▼▼▼
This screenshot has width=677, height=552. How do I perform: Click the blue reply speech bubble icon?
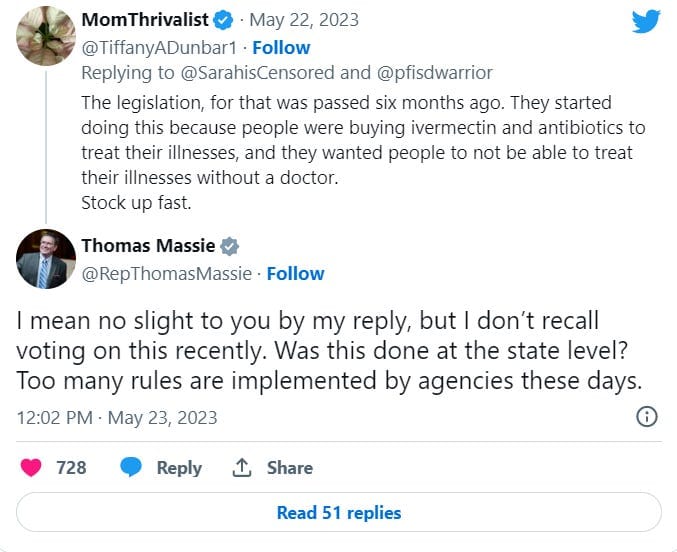(131, 467)
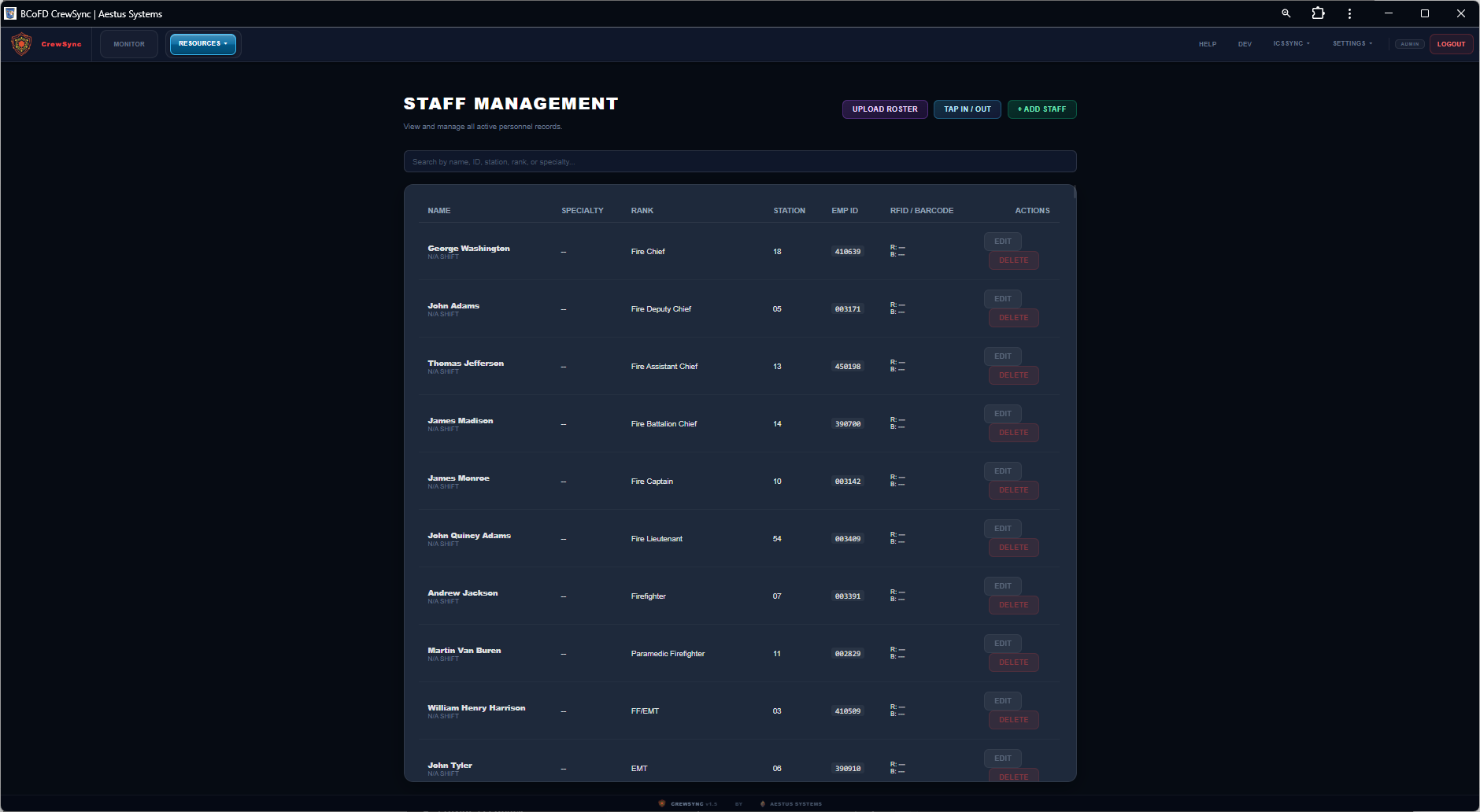Open the Settings dropdown
Viewport: 1480px width, 812px height.
click(x=1352, y=44)

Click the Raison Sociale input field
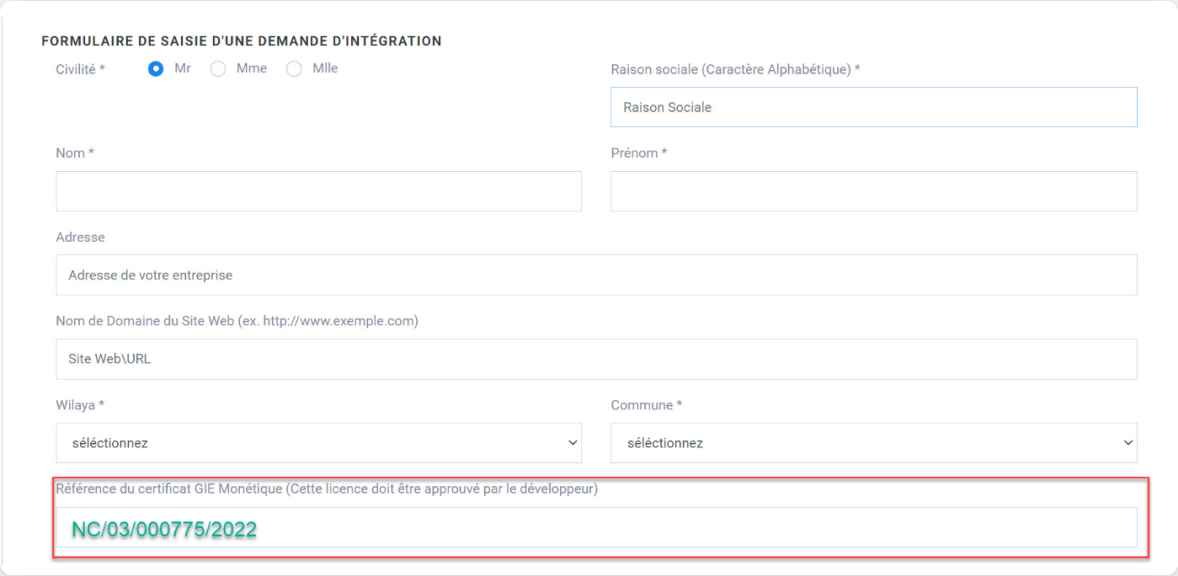874,106
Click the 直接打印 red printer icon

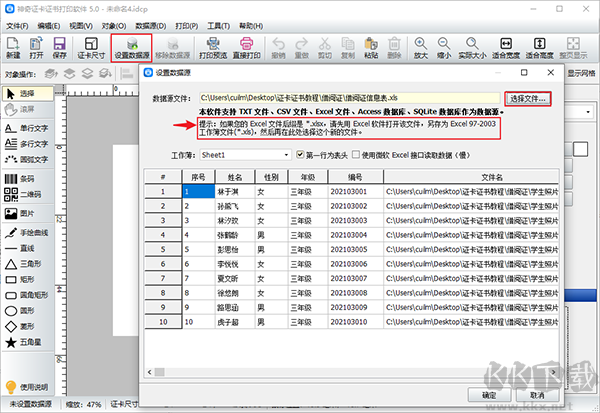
▲▲▲
**Short task**
Write out the lines above word for word, leaving out the pictures.

**Worked answer**
This screenshot has width=677, height=552. How do I perform: Click the blue reply speech bubble icon?
(131, 467)
Open the Settings dropdown
Viewport: 1480px width, 812px height.
click(x=1352, y=44)

Click the Raison Sociale input field
874,106
Click the 直接打印 red printer icon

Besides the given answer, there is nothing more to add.